Le Figaro Magazine

OCTAVE REMERCIE MIRBEAU

La parution en « Bouquins » des romans d’Octave Mirbeau a passionné notre chroniqueu­r Octave Parango, qui lui renvoie l’ascenseur.

- LE LIVRE DE FRÉDÉRIC BEIGBEDER

La collection « Bouquins » rassemble quatre romans d’Octave Mirbeau (1848-1917) : Le Jardin des supplices (1899), Le Journal d’une femme de chambre (1900), La 628-E8 (1907) et Dingo (1913). Saluons l’initiative, même si l’on aurait pu y ajouter Sébastien Roch (1890), le premier roman dénonçant le viol d’un adolescent par un prêtre, ainsi que Les 21 Jours d’un neurasthén­ique

(1901), l’ancêtre des romans déprimiste­s, si nombreux aux deux siècles suivants.

Mirbeau est un idéaliste révolté, un insatisfai­t viscéral, un pamphlétai­re qui déverse sa colère dans ses romans.

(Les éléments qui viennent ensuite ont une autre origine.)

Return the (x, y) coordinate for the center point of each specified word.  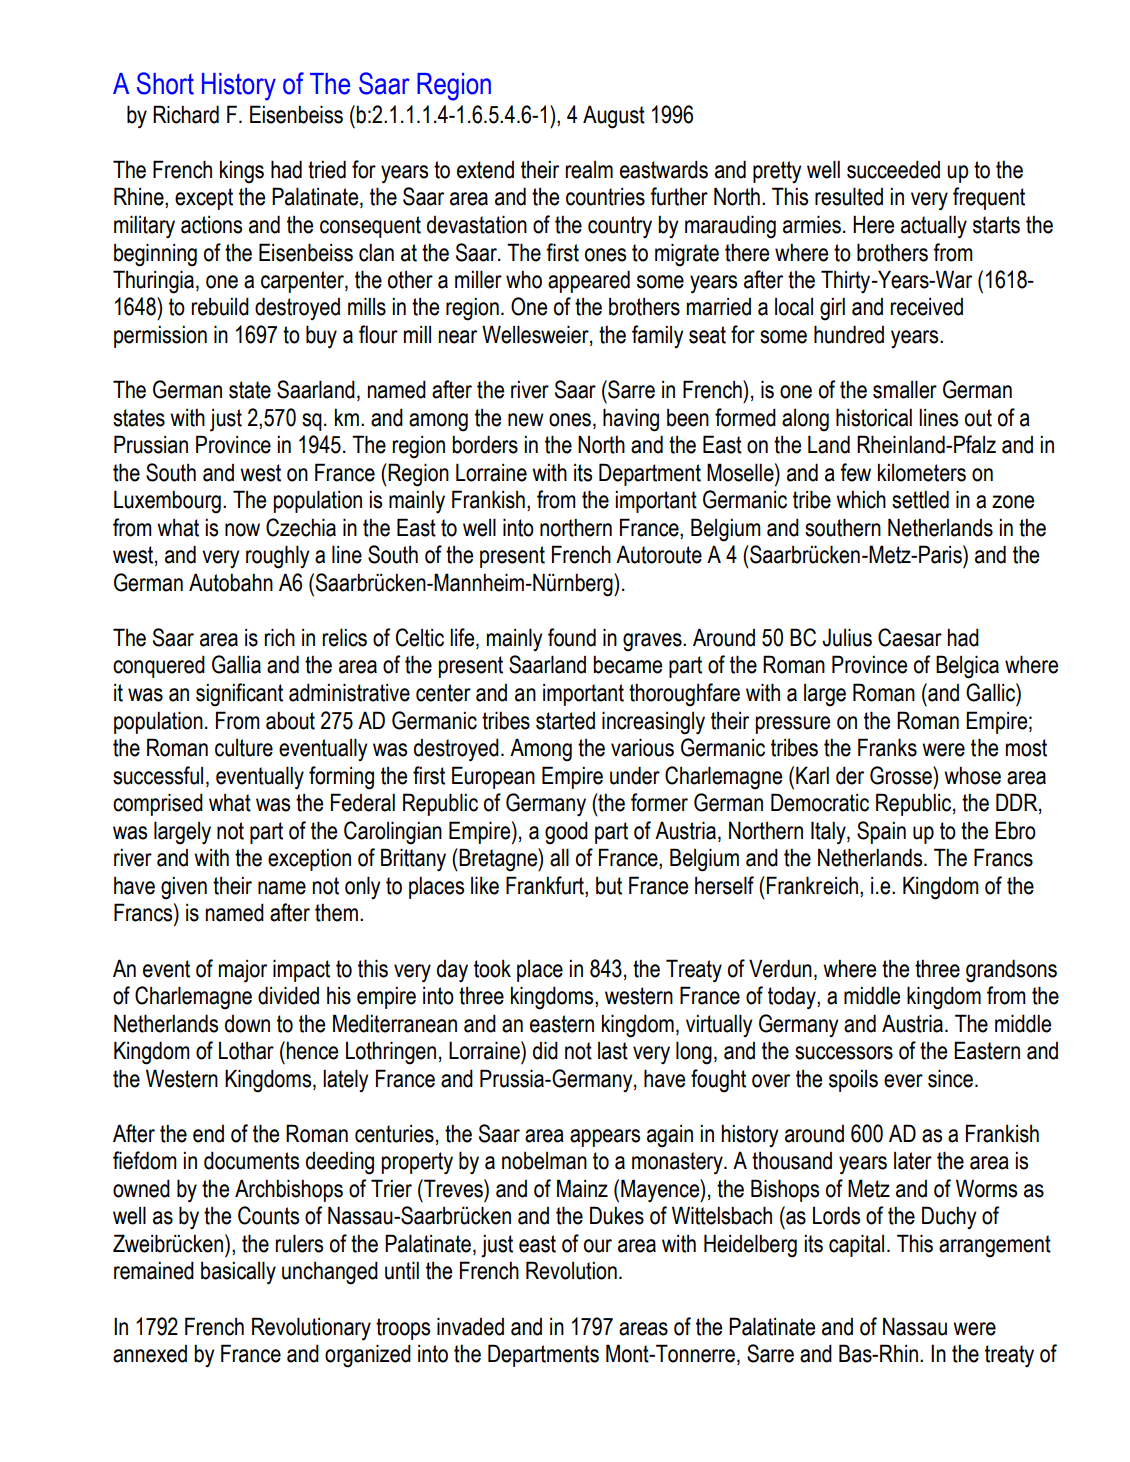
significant (239, 695)
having (631, 420)
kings (242, 172)
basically (238, 1273)
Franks (887, 747)
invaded (470, 1326)
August (614, 117)
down (247, 1024)
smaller (905, 389)
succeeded (893, 169)
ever (903, 1081)
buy (321, 337)
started (565, 721)
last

Merci à lui d’avoir pavé la route à tous les impertinen­ts qui considèren­t que la fiction peut décupler la puissance d’un dégoût. Le roman, c’est raconter une histoire qui peut changer l’Histoire. Croire que la littératur­e, bien qu’inutile, puisse nous ouvrir les yeux en nous fendant le coeur : tout cela, nous le devons à Octave Mirbeau. C’est un Victor Hugo tordu.

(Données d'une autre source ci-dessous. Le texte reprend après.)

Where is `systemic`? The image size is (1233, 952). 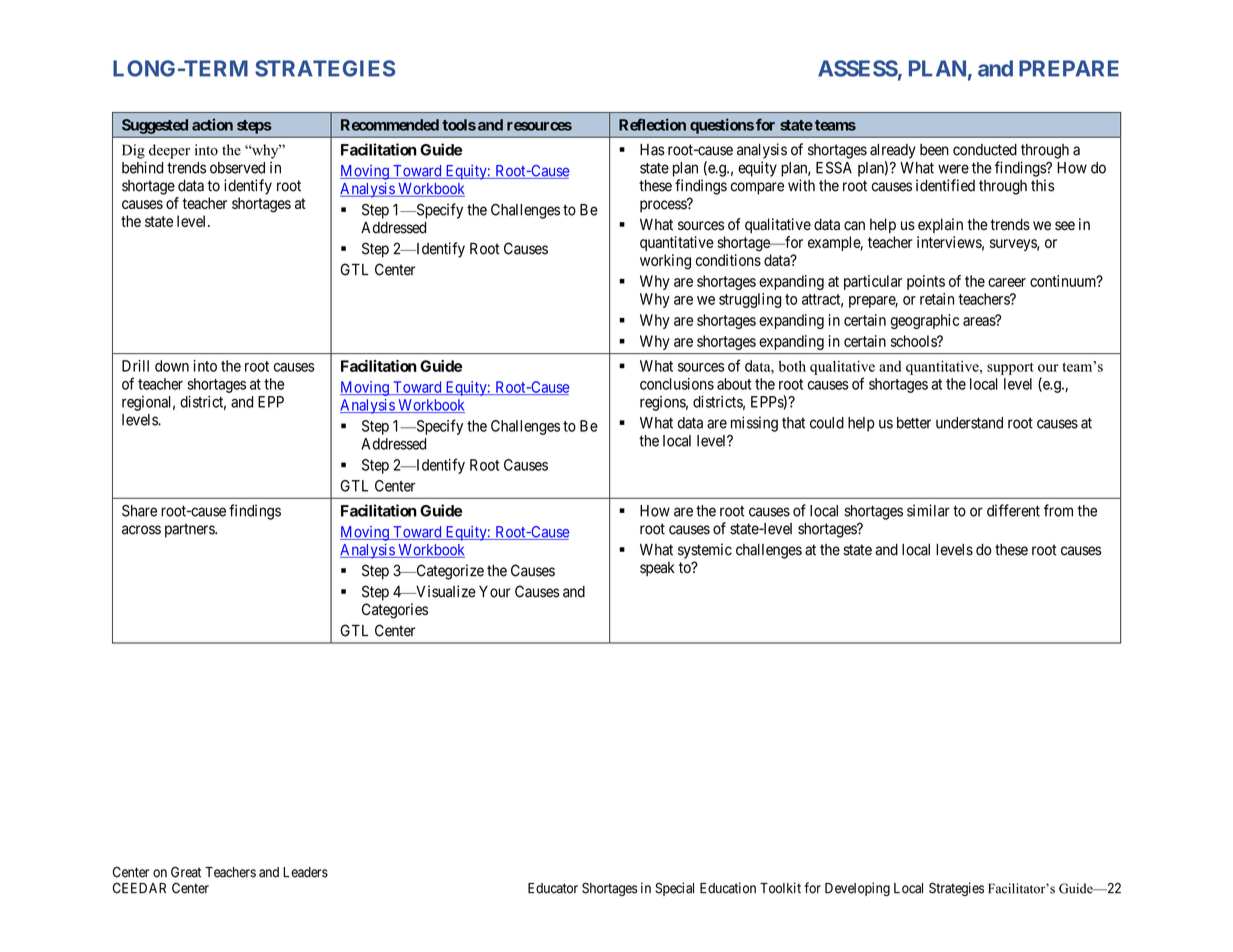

Le Jardin des supplices n’est pas seulement un cauchemar sadique, mais une descente aux enfers du cynisme. C’est le marquis de Sade dans la végétation orientale. Cette prose poétique très luxuriante a étiqueté Mirbeau parmi les décadents au même titre que Huysmans. Lui qui entendait dénoncer les meurtres de l’armée coloniale devint auteur d’un immense best-seller, comme toujours, sur un malentendu.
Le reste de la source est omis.